**Task**:
Without pictures, repeat the lines of the entries from the one containing "This screenshot has width=1280, height=798." through the last, both ends included, and nothing else.

[Supplied material]

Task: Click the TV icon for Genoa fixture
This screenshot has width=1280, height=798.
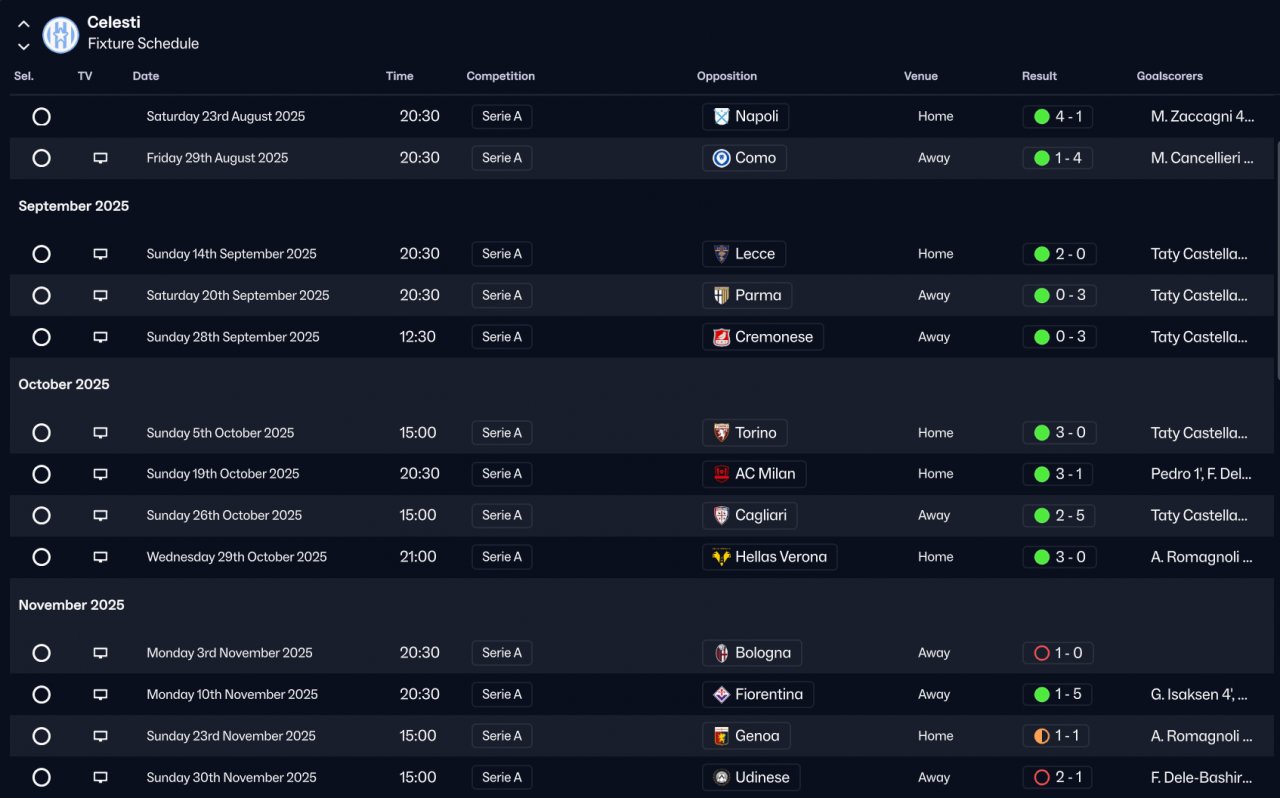Action: [x=100, y=736]
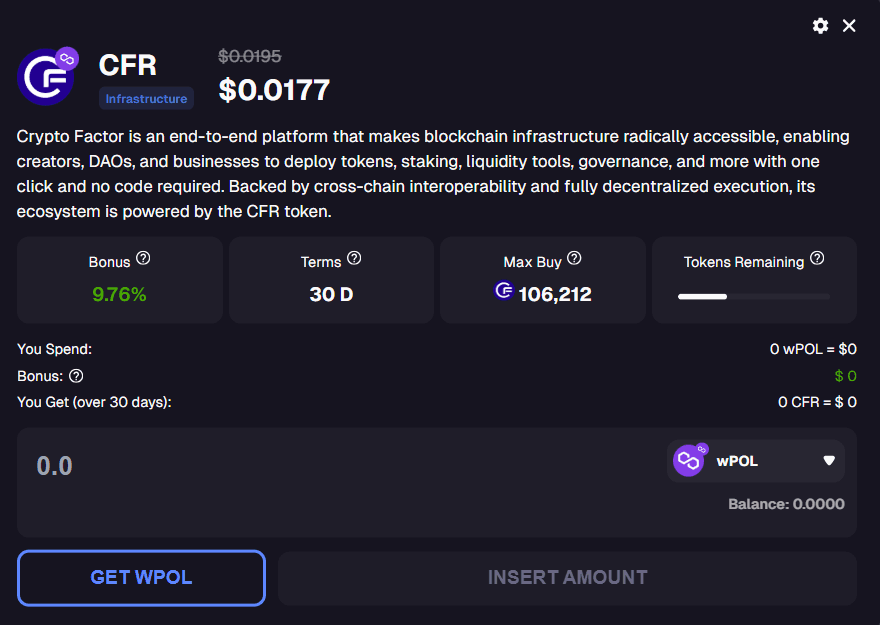Image resolution: width=880 pixels, height=625 pixels.
Task: Click the CFR icon next to 106,212
Action: [504, 292]
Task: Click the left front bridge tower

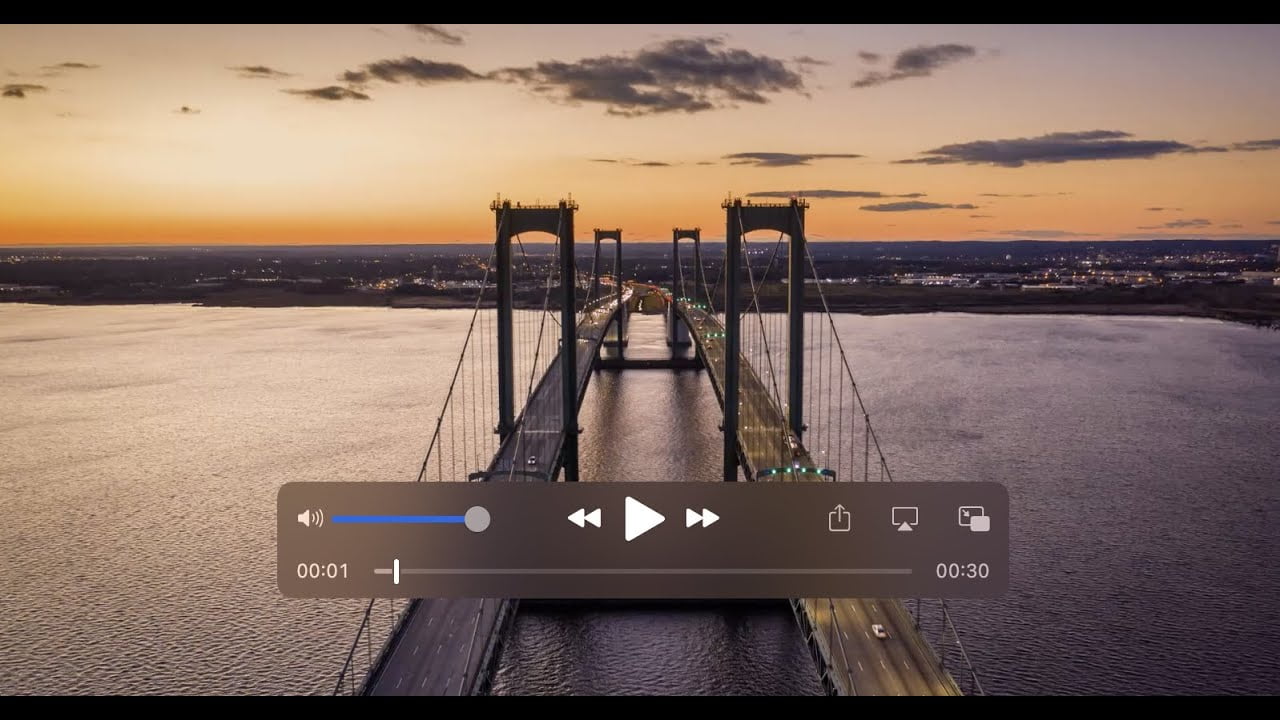Action: pyautogui.click(x=534, y=300)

[/Supplied material]

**Response to this task**:
This screenshot has width=1280, height=798.
Action: [x=100, y=736]
Image resolution: width=880 pixels, height=625 pixels.
Task: Click the CFR icon next to 106,212
Action: [504, 292]
Task: Click the left front bridge tower

Action: pyautogui.click(x=534, y=300)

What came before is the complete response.